## ACTION ITEM
If a picture appears in the records below, drop it, and reproduce everything else exactly.

################

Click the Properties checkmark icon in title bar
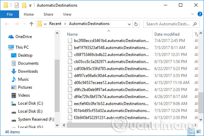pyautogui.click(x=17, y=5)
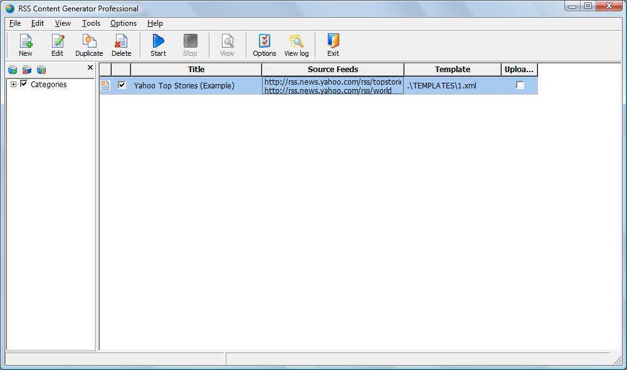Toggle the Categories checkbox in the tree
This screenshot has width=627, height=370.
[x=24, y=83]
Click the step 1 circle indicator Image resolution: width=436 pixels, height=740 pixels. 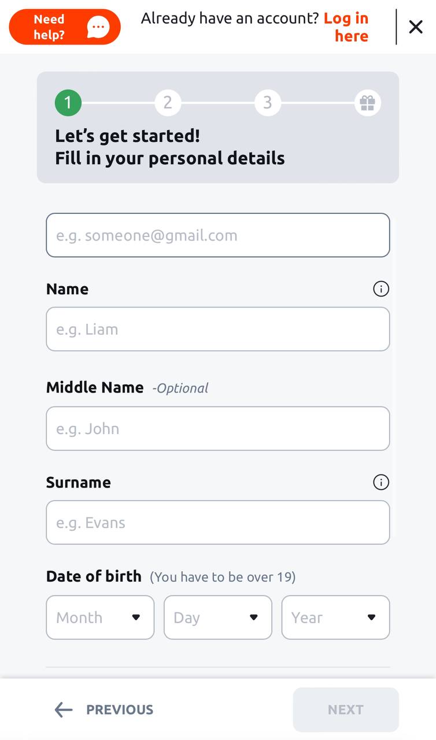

################

## SOLUTION
Click the Properties checkmark icon in title bar
pyautogui.click(x=17, y=5)
Toggle the Categories checkbox in the tree
This screenshot has width=627, height=370.
[x=24, y=83]
Click the step 1 circle indicator Image resolution: width=436 pixels, height=740 pixels. 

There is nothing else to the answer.